His startup, Qantev, wants to solve this problem. The company provides software that helps clients such as AXA and Generali manage claims through an AI model that performs the same checks that in-house medical staff currently perform. Is the price reasonable? Is the invoice fraudulent? ” But it's done much faster, which helps reduce costs and customer churn.
Dadi recognized this need while working as a senior data scientist at AXA. And Hadrien de March, a Ph.D., former quant and current CTO, had the math talent to deal with it. The two joined forces at the end of 2018 to form Entrepreneur First. “EF's concept is 'pre-idea, pre-team,' but I tricked them into bringing in the idea,” Duddy said.
Armed with an idea and a small team, Qantev raised a €1.7 million seed round led by Elaia in 2020, followed by a €10 million Series A round led by Omnes and Raise Ventures in 2022 I did. These three VC firms have now participated in Cantef's €30 million Series B round, which Dadi said was held ahead of schedule.
“Our topic is very hot right now, and YC found out earlier this year that we had at least three topics on our wishlist,” he said of Y Combinator startup requests. he said, referring to what he called. “LLM boom”. “We started to see a lot of small startups popping up in the US and throwing LLMs at the problem. […] We know it's a difficult problem and we have assets. ”

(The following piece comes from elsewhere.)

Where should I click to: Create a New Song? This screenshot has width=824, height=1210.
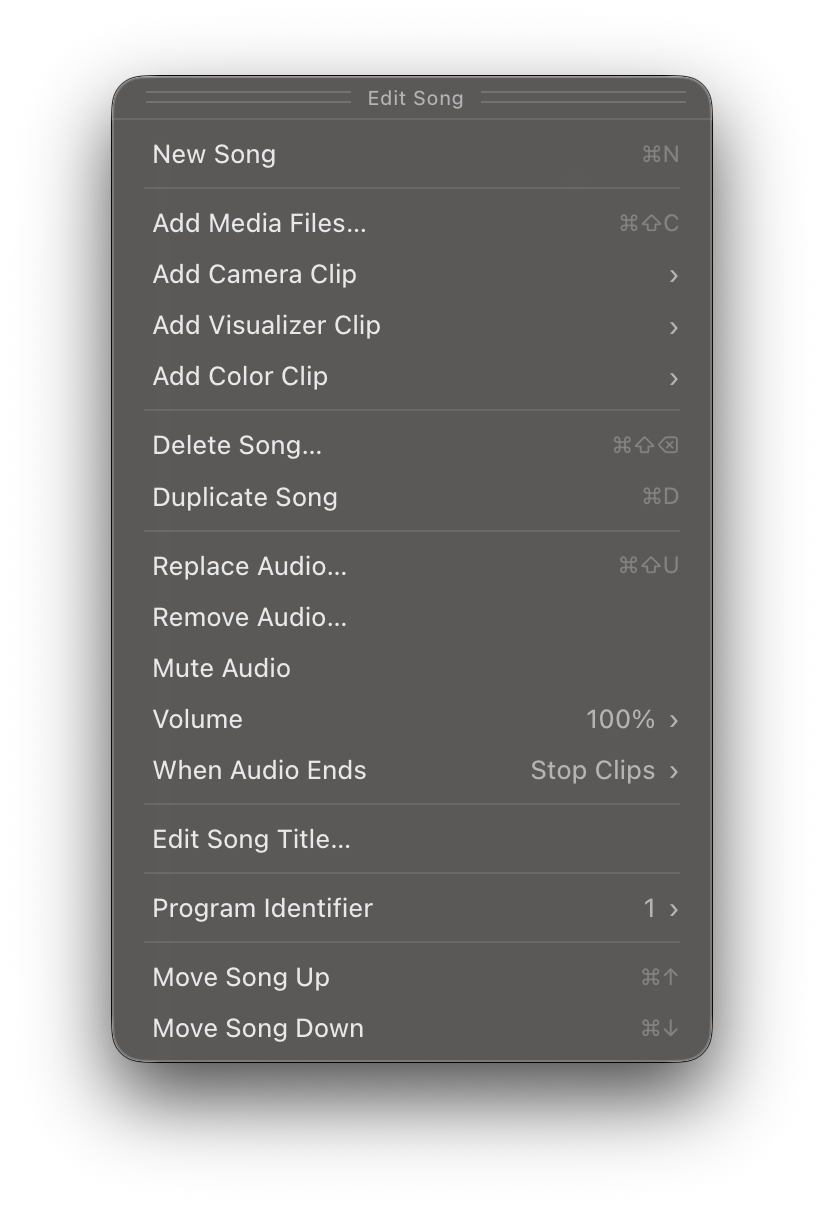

One of the beliefs that Qantev has developed over the past five years is that one large model is not enough. The company's software relies on a collection of AI models trained on historical data from clients and driven for accuracy. “There's no such thing as hallucinations or anything like that. It's human health. You can't refuse treatment for someone's cancer. That's why we're still a big AI shop. Our team has a lot of We have PhDs and machine learning experts, because we need to create small AI models that are highly specific to our subject,” Duddy said.
Qantev recognizes it can still be leapfrogged by new entrants, and the company will use the new funding to hire the AI and engineering talent it needs to maintain its technological edge. It's planned. The company's goal is to double the number of employees by the end of the year.
The Series B round, led by Blossom Capital, will also support Kantef's international expansion. The company plans to expand its Hong Kong office, which specializes in Asia, and make a strong push in North America.
While there are competitors in the country such as Alaffia Health and Anomaly, other Blossom portfolio companies have made strides in the US in recent years, and Qantev has unique advantages. The company's customers are large and global, and new entry creates organic expansion. A subsidiary adopts the company's software.
The downside to targeting such large customers is that the sales cycle is long and complex. “But the good thing is they are big-ticket items,” Duddy said. He liked Blossom's understanding of the enterprise software category and Qantev's ambition to become an operating system for health insurance. “We like to call this a platform because this will be multiple products.”
It has not yet been confirmed what these products will be, but underwriting appears to be a strong candidate. For now, Qantev is prioritizing claims management, but it is also looking at how it can leverage the legitimacy and data access it is gaining from early customers to develop other businesses, as it already does with fraud detection. It's easy to see how it can help you streamline your operations. In the big picture, this will tie into the trend of AI as a means to combat rising healthcare costs.